Semantic Information Extraction from Documents

Área Tecnológica

Inteligência Artificial

Local do Estágio

DEI - Laboratório de Inteligência Artificial

Enquadramento

Only 33% of the queries are answered by keyword search, which represents a big area of discovery for improvement of search engines. Semantic interpretation of documents is a task that can improve the precision and accuracy of search engines in a dramatic way. But in order to do this, processing and analysis of documents using Natural Language Processing techniques and Semantic Web technologies are needed. Several information can be extracted from documents and then be represented using semantic web technologies. Some types of information are:
• Concept Identification.
• Named Entity Recognition.
• Event Recognition.
• Topic Extraction.
• Opinion Extraction.
• …
What we want to explore in this thesis proposal, is the use of Semantic Web and Natural Language Processing mechanisms in information extraction from documents. This work proposal includes the use and creation of several tools and libraries to extract semantic information from documents, and represent this information using Semantic Web technologies in order to be used by search engines, for example. The work is intended to be applied to documents in general, with the main document formats as target. The addressed language is English and Portuguese, but several extraction tools, libraries and resources already exist, which will allow the candidate to perfect the ones that need to be improved.

Objetivo

The objective of this thesis is to address most of the topics mention before: Concept Identification, Named Entity Recognition, Event Recognition, Topic Extraction, Opinion Extraction, etc. With the main result of this thesis being a system for the automatic extraction of semantic information from documents. This information must be represented using ontologies in the Semantic Web format, and stored in triple stores. Some of the main requirements of the system to be developed are:
• Word Sense Disambiguation (WSD): selection of the most adequate sense of a word in a context.
• Information Extraction (IE): the generic task of automatically extracting structured information from unstructured natural language inputs. IE generally encompasses several subtasks, like: concept identification, event recognition, topic extraction, and sentiment analysis.
• Named Entity Recognition (NER): identification and (sometimes) classification of proper nouns, more precisely names of persons, organisations, places, events and pieces of art, expressions of time, quantities and monetary values, and sometimes even abstractions.
• Anaphora resolution: identification of anaphoras and determination of the expressions or entities they are referring to.

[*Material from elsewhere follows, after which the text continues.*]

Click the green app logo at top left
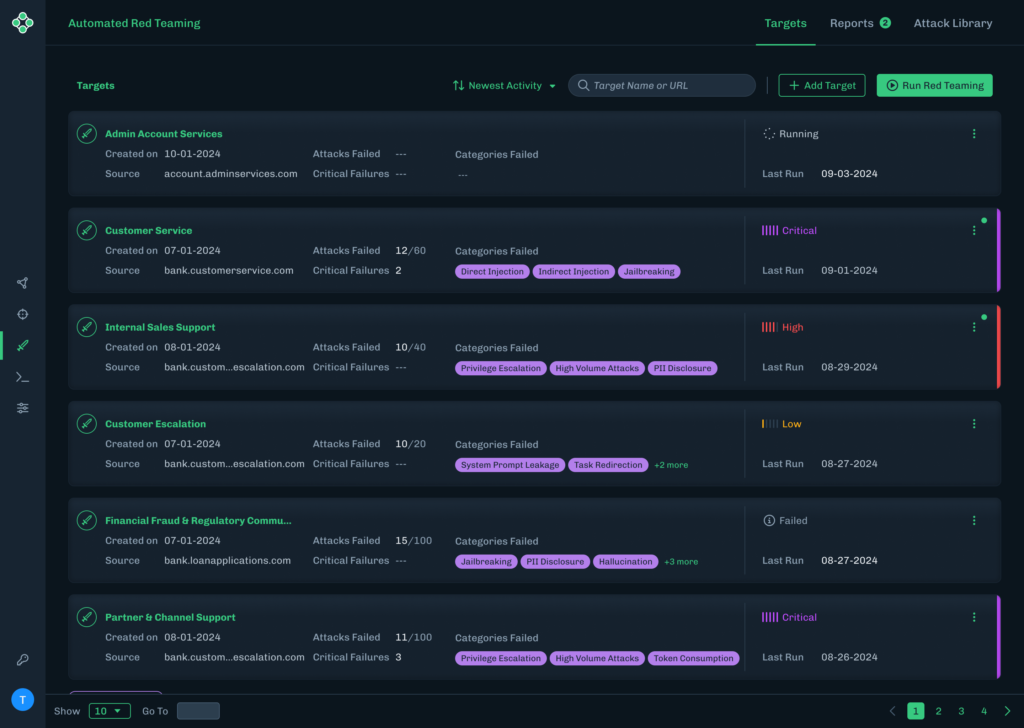Viewport: 1024px width, 728px height. pyautogui.click(x=22, y=22)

Plano de Trabalhos - Semestre 1

- State of the Art [Set – Nov]
- Natural Language Processing
- Semantic Web Technologies
- Tools and Resources
- Related Work
- Analysis and Specification [Dec]
- Definition of System Requirements
- Use Case Definition
- Design and Specification
- Thesis Proposal Writing [Dec – Feb]

Plano de Trabalhos - Semestre 2

- Prototype Development [Mar – Jun]
- Prototype Experimentation [Jun – Jul]
- Thesis Writing [Jun – Jul]

Condições

This project has a scholarship associated.

Observações

This thesis is part of the project iCIS (http://icis.uc.pt)
The research work will take place in the Knowledge and Intelligent Systems laboratory of the Cognitive and Multimedia Systems group of CISUC.

Este é um Estágio de carácter científico que irá decorrer em consonância com o projeto europeu FP7 ConCreTe, pelo que o/a aluno/a pode vir a colaborar com outros investigadores/doutorandos da UC e de outras universidades europeias que estejam a trabalhar neste tópico.

Orientador

Paulo Gomes
pgomes@dei.uc.pt 📩